Missing You Dearly

By Cayleigh, May 1, 2018

I realize that I am posting this on a fashion blog. And I promise that I will post what I am wearing below. But, this is more therapeutic for me. I know you have all seen my writing about my anxiety and depression, which has all been very hard things to do. The second hardest thing in fact.

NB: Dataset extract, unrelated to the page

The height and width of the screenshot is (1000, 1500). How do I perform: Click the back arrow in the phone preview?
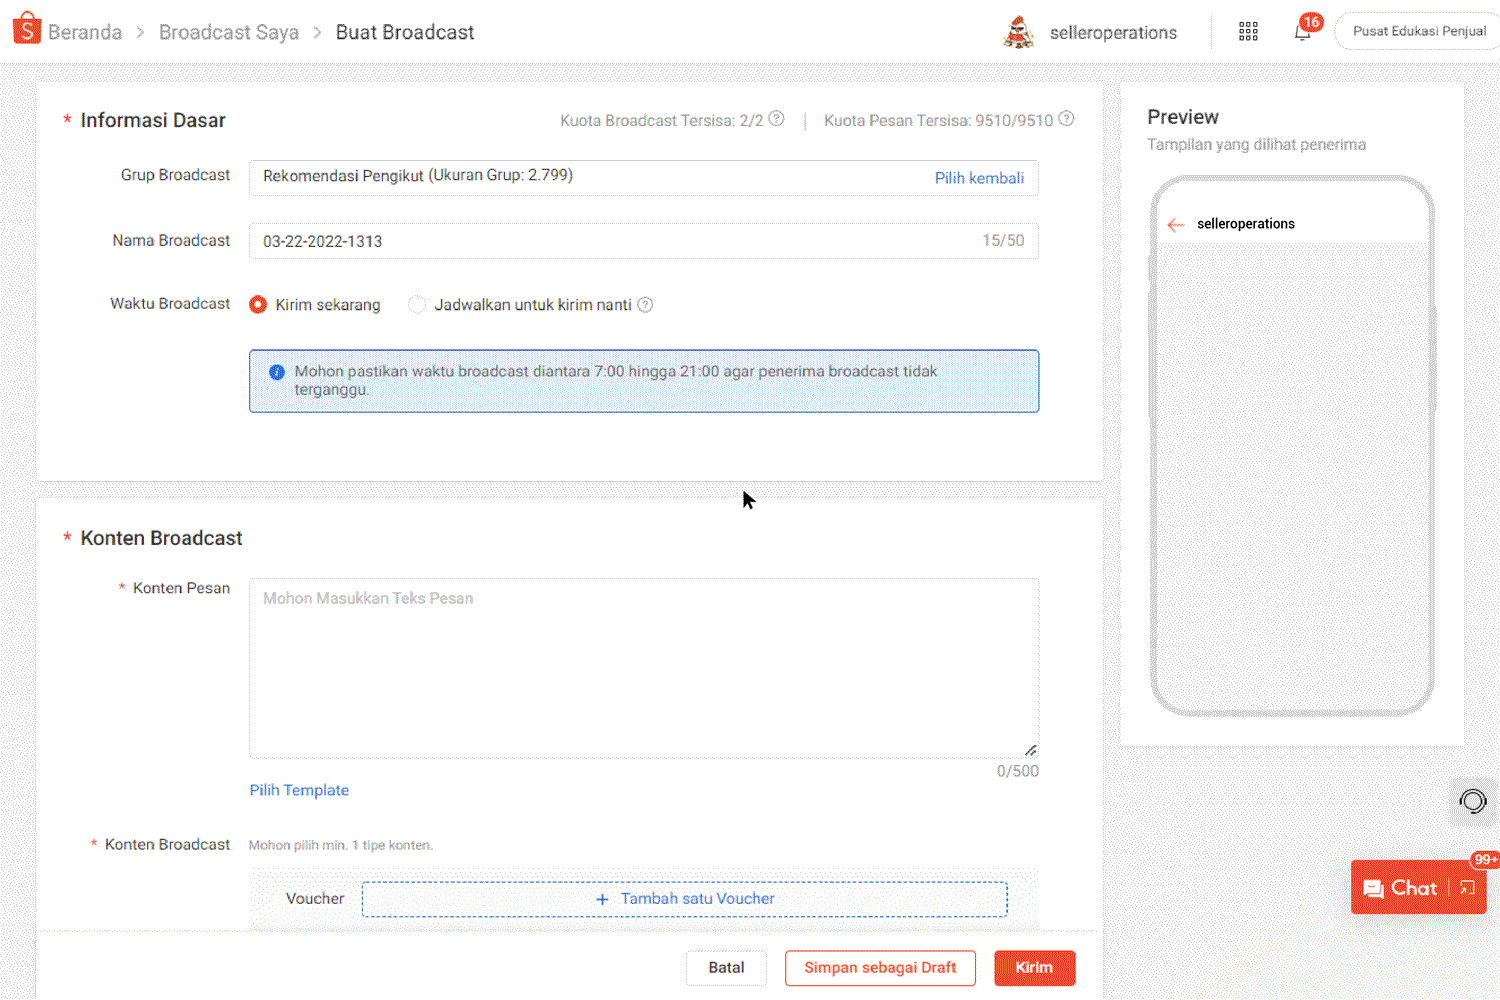pyautogui.click(x=1176, y=224)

I became widowed at the tendered age of 26 years old. No, I wasn’t married to an old man. He was 28 years old when he passed away, on April 30, 2010. Diagnosis: Sarcoma. It’s a rare form of cancer. Rarer in adults, and being who my husband was, it was in his head, which only happens in 10% of cases. It is single handedly the hardest thing I’ve ever had to do in my life. Watching him waste away from the man I married into a skeleton…I don’t know that there are words to describe. He was 300ish pounds when he was diagnosed in March of 2009. By April of 2010 he wasted away to 120 pounds.

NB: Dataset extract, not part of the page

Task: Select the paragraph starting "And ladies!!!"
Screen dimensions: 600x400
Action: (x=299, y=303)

Before we brought him home from the hospital to hospice, him and I had the absolute hardest conversation I’ve ever had in my life. I told him he’d make a great dad. He told me I will make a great mom, andI I said that I don’t think that I could ever get married again. And he looked at me straight face and said, “Cay (ok, he used my real name) if you want to be with someone, be with someone. If you want to be alone, be alone. But the point is, I just want you to be happy.” I’m trying sweetheart, I really am.

Life’s never been easier since he passed. Not that I think it would be easier if he were here. Just different challenges. The fact remains that I lost the love of my life. I lost what a lot of people take for granted. I’ve given up on having my own children (partly my own choice, partly my body hates me) and I’m trying to move on with someone that I find amazing in ways that is different from my late husband. He will forever be tucked in my heart and I will always love him.

If you want to learn more about sarcoma, please check out the Sarcoma Foundation of America.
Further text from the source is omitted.